Welcome to Today’s AIography!
Good morning, AI filmmakers.
Something quietly significant happened in AI tools this week. Some of the most capable image and video generators may have just moved off the paid cloud platforms and onto working creators' own computers. No monthly subscription. No usage caps. No waiting in the queue behind enterprise customers. For a working filmmaker thinking about which AI tools are worth investing learning hours in over the next year, that shift matters more than the rankings on any leaderboard.
Two open-source AI models shipped this week. Open-source means the underlying files are downloadable for people to use, modify, and in many cases ship commercial work with, instead of living only inside a company's paid platform. The first is HiDream-O1-Image, a new image generator under a permissive license that debuted at #8 on a major public ranking against the big proprietary models. The second is SwiftI2V, a new image-to-video research model from a Hong Kong-led academic and industry team that is designed to bring 2K generation within reach of a high-end consumer graphics card.

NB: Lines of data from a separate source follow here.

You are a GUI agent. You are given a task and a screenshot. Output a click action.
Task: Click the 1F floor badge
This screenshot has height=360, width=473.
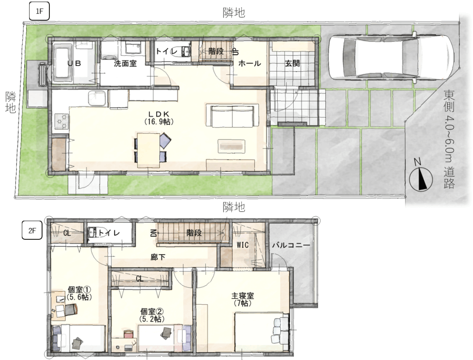tap(39, 12)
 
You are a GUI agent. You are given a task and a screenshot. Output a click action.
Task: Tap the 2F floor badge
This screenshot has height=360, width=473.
tap(32, 231)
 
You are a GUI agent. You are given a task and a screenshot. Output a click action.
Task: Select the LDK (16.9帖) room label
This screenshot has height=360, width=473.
tap(159, 118)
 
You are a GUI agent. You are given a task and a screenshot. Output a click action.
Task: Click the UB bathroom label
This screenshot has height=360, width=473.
tap(74, 63)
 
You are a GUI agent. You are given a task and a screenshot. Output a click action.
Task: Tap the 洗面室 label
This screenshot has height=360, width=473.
tap(125, 63)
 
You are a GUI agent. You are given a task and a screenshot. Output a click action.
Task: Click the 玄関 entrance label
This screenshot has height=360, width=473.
tap(292, 63)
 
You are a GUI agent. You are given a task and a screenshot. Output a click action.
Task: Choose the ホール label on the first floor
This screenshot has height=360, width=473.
tap(249, 63)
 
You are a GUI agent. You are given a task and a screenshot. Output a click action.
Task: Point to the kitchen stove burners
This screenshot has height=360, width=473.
tap(61, 121)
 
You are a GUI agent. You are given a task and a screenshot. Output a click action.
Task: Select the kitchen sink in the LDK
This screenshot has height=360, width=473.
tap(97, 98)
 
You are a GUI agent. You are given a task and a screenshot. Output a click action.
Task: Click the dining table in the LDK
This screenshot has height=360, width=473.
tap(148, 150)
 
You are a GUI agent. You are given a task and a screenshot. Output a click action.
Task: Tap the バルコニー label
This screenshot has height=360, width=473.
tap(291, 245)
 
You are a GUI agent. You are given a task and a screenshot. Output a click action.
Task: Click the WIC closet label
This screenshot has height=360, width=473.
tap(243, 245)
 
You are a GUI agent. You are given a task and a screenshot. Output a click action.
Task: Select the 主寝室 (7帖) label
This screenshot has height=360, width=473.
tap(243, 299)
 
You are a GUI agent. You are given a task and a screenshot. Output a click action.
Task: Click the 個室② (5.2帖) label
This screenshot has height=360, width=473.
tap(152, 315)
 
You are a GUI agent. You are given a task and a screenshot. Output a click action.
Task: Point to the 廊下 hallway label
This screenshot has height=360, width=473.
tap(158, 257)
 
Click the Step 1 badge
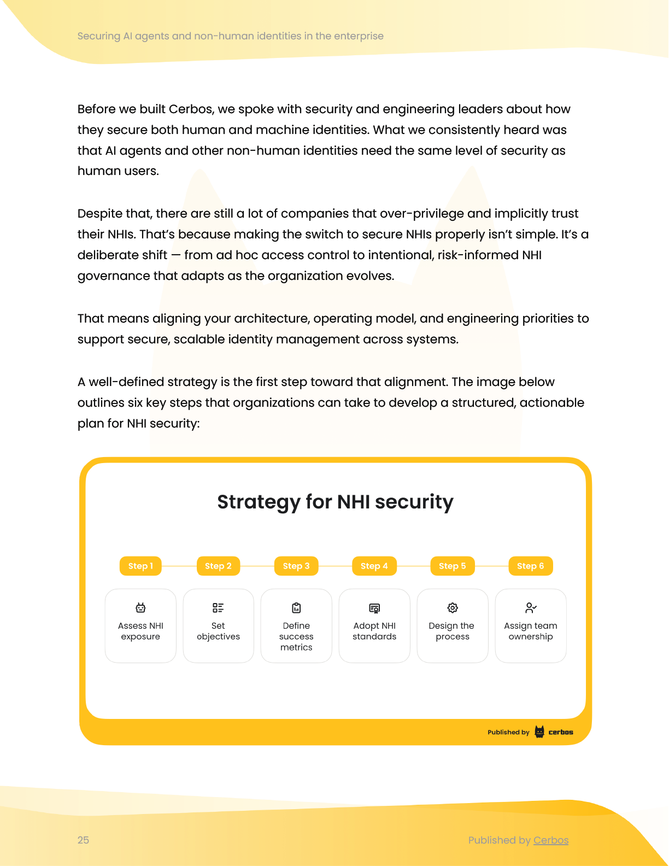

These two land into a stack that was already getting serious. Wan2.2 from Alibaba has been maturing since last summer with support for text-to-video, image-to-video, speech-to-video, and character animation. MOVA from OpenMOSS adds synchronized video-and-audio. HiDream, Wan2.2, and MOVA are openly downloadable under commercial-friendly terms; SwiftI2V's license is still unclear.
The story this week is that the pieces are starting to fit together. The pieces of an open-source AI video workflow now fit together into one pipeline, and the question working creators are asking has changed.
In today’s AIography:
What I'm Thinking About
HiDream-O1-Image shipped with arena-leaderboard numbers and an open license.
SwiftI2V makes 2K image-to-video feasible on consumer hardware.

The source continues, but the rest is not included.